Paradigmas de gestão urbana

Planejamento e gestão urbana são instrumentos que permitem orientar o desenvolvimento das cidades e do território e implementar as táticas e estratégias de acordo com as políticas desejadas para alcançar os objetivos que se propõem. Cabe à gestão pública determinar o modelo de cidade em função dos interesses gerais dos cidadãos e à sociedade organizada a participação ativa em prol das necessidades e expectativas.

O planejamento de médio e longo prazo, urbano e territorial, constitui a ferramenta capaz de garantir o modelo de cidade que melhor atende aos diferentes grupos sociais, instância soberana que subordina os interesses passageiros dos governantes de turno ao objetivo superior determinado pelo bem estar coletivo em uma previsão de longa duração.
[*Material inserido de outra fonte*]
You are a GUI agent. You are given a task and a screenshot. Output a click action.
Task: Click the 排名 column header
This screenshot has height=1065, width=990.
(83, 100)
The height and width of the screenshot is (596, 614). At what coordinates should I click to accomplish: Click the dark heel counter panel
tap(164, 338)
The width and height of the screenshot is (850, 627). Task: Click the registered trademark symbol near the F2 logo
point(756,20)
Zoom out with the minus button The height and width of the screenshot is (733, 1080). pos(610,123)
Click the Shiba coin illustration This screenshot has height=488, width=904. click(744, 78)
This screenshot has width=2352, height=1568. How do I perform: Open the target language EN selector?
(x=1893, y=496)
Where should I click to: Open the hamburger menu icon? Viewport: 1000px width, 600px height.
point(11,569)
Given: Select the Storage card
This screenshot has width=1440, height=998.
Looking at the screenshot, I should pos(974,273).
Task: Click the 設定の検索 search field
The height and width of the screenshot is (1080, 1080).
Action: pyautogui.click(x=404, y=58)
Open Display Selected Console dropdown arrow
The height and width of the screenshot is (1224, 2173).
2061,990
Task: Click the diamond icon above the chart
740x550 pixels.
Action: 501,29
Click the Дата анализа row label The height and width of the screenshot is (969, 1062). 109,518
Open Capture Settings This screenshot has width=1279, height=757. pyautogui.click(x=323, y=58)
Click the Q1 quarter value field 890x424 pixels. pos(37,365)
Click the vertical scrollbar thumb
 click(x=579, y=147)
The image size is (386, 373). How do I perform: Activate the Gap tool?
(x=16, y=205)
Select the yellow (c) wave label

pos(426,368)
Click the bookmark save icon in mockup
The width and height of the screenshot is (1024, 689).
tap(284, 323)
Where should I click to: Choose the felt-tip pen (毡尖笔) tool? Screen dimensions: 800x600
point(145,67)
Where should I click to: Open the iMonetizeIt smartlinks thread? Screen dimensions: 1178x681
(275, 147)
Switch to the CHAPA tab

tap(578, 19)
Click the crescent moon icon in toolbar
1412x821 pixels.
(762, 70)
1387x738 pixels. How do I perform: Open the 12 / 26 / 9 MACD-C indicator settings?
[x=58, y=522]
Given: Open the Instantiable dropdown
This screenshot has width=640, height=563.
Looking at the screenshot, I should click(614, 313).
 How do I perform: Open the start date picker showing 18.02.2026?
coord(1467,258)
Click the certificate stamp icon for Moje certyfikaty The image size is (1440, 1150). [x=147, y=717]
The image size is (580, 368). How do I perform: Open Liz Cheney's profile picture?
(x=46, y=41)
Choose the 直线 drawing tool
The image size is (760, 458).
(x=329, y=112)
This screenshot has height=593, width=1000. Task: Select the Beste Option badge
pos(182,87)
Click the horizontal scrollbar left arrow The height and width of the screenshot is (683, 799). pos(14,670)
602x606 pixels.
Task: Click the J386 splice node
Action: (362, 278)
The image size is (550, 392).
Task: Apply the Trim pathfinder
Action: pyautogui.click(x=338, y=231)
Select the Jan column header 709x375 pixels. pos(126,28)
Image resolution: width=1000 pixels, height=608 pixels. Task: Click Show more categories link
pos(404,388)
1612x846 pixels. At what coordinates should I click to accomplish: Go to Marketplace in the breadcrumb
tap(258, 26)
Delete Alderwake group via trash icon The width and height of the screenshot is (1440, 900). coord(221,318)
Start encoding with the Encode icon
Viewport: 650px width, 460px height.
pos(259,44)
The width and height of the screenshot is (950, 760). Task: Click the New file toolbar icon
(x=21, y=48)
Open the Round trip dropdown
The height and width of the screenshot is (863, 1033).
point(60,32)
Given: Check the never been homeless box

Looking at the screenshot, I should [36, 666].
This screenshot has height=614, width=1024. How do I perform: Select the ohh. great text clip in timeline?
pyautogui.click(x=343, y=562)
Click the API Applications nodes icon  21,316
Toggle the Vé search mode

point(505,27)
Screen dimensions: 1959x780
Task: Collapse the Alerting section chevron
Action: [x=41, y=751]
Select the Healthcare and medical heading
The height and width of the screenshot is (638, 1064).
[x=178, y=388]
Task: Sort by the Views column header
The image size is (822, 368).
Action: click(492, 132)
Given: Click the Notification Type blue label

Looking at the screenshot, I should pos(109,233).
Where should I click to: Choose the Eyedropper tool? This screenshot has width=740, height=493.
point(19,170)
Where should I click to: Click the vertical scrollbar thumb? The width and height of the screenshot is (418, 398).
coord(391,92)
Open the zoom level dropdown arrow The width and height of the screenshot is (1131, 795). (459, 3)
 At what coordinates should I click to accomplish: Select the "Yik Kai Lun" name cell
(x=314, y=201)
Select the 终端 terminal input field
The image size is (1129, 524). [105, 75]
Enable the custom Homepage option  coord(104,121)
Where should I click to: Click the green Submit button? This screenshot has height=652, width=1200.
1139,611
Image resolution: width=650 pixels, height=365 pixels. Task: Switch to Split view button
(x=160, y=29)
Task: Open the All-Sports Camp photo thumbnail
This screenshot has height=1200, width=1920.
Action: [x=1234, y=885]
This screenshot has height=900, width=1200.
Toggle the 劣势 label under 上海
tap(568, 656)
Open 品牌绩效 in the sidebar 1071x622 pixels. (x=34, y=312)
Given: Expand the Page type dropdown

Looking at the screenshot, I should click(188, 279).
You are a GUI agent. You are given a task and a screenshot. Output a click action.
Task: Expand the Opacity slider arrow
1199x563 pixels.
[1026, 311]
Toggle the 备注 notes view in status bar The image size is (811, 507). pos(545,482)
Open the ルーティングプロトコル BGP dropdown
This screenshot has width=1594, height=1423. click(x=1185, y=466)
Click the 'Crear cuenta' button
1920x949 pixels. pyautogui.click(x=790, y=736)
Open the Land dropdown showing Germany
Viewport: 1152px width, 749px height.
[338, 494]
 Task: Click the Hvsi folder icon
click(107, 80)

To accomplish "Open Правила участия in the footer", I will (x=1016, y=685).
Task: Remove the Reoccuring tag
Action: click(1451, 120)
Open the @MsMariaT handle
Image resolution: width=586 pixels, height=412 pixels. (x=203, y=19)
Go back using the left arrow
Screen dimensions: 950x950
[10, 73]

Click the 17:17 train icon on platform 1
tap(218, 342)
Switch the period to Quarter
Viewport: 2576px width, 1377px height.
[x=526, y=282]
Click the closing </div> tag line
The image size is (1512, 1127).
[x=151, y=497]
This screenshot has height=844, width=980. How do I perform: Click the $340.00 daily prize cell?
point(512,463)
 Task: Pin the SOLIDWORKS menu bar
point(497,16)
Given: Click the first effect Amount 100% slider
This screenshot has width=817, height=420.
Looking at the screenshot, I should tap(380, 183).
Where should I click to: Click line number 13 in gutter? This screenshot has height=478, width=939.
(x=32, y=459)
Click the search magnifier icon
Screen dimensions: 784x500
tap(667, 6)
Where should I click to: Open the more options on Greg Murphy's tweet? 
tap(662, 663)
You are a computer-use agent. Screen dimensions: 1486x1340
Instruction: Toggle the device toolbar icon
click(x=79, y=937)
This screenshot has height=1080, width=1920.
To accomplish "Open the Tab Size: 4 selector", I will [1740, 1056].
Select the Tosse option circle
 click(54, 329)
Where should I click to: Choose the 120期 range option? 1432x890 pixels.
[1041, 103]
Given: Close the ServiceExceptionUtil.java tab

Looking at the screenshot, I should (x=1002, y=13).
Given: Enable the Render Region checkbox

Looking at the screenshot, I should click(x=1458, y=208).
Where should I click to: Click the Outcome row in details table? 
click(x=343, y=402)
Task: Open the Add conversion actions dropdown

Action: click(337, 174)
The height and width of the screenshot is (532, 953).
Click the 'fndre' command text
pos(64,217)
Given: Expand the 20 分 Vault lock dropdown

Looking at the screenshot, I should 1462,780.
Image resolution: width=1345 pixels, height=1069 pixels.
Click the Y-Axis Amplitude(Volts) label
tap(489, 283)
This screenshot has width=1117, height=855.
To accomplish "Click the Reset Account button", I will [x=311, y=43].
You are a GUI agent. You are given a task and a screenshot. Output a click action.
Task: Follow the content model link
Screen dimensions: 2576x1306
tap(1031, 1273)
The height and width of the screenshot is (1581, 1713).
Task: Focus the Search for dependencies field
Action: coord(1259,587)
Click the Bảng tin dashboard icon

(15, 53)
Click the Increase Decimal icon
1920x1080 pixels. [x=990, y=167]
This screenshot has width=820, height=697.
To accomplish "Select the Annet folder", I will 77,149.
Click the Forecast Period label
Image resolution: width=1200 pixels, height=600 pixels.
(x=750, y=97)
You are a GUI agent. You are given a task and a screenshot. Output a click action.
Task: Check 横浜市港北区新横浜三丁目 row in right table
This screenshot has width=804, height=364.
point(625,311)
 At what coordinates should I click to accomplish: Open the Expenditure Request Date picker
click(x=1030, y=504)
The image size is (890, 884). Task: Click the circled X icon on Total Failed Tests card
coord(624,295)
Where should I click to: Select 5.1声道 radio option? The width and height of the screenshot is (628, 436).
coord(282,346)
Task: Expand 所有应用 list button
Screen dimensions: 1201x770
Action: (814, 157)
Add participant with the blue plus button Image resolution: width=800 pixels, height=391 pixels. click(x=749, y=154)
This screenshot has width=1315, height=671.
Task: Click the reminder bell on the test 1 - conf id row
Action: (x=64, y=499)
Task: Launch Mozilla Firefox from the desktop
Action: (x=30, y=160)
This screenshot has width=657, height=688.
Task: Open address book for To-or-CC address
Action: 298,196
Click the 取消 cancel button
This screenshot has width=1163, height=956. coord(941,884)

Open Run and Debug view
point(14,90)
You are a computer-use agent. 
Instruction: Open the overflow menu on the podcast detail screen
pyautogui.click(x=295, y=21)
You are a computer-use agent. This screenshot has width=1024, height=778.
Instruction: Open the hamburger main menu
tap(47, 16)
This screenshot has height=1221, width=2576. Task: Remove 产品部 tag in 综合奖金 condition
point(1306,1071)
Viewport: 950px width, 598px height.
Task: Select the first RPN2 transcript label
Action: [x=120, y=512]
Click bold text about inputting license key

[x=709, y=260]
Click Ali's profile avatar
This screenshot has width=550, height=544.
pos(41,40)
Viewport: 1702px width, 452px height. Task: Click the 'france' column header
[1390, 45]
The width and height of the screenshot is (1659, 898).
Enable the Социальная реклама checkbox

Planejar a longo prazo e em função do interesse geral é o signo de maturidade social e política de uma sociedade, cujas consequências tornam se evidentes na configuração urbana.

O planejamento exige a análise crítica do paradigma de gestão para propor as mudanças requeridas pelas demandas sociais, especialmente em momentos de pujança econômica e de transformações na estrutura da cidade e do território. As cidades brasileiras encontram-se em uma contraditória encruzilhada de crescimento econômico e de subdesenvolvimento urbano, cujas consequências manifestam-se nos problemas crônicos de carência de saneamento, marginalidade, violência e imobilidade.

O momento atual é de decisão entre a manutenção de um paradigma visivelmente esgotado e a possibilidade real de implementar outro que enalteça aos cidadãos e qualifique os espaços das cidades. Nossas sociedades organizadas e os governantes devem assumir a transcendência do momento para optar entre favorecer a vivência social ou manter o status quo dos interesses de quem se beneficia com o lucro derivado do crescimento urbano; escolher uma gestão humanista e existencialista ou manter a estrutura burocrática e comercial de configuração (ou desfiguração) dos espaços urbanos; favorecer o interesse geral ou continuar atrelado aos conchavos setoriais; promover efetivas políticas de inclusão social ou perseverar no estímulo à violência e à marginalidade com edifícios e condomínios fechados e defensivos; promover a integração urbana e social ou perdurar o modelo fragmentado e excludente; colocar as pessoas no centro das decisões urbanísticas e arquitetônicas ou prosseguir agindo em beneficio dos automóveis; promover a construção participativa ou permanecer com a imposição das soluções que satisfazem aos núcleos de poder; assumir a sustentabilidade ou persistir no esgotamento dos recursos; preservar a cultura e a memória dos fatos físicos transcendentes ou sacrificar o patrimônio em benefício do ganho providencial; fazer da cidade o âmbito da convivência democrática ou insistir com imposições autoritárias;  elevá-la ao nível transcendente de manifestação cultural ou insistir na chatice de configuração em função do lucro imobiliário; decidir, em definitivo, entre um modelo que sublime a cidade como manifestação da urbanidade e civilidade da sociedade com ações sensíveis e inteligentes ou persistir na improvisação e irracionalidade manifestas nas paisagens urbanas decadentes e nas diferenças sociais vergonhosas.


Sempre existem ocasiões para transformar paradigmas consagrados por setores de poder, especialmente em momentos de crescimento econômico e de consenso político. As cidades brasileiras encontram-se em um momento histórico que pode ser transcendente se aproveitado com inteligência e consciência da oportunidade. O modelo urbano atual demonstra claros sinais de esgotamento e novos paradigmas merecem ser pensados e avaliados para sua implementação. Exemplos de outras realidades merecem ser considerados para formular modelos que respondam às circunstâncias e exigências próprias, com ações que possam ficar marcadas na história da cidade e que possam promover a definitiva virada para o desenvolvimento social e o efetivo engrandecimento. Orientar a iniciativa privada em beneficio do interesse geral e em função de um paradigma que estimule a inclusão social, a vivência coletiva e a qualificação dos espaços públicos constitui o maior desafio das administrações municipais comprometidas genuinamente com o efetivo desenvolvimento urbano e com a transcendência de ações orientadas à valorização do significado cultural das cidades e seus habitantes.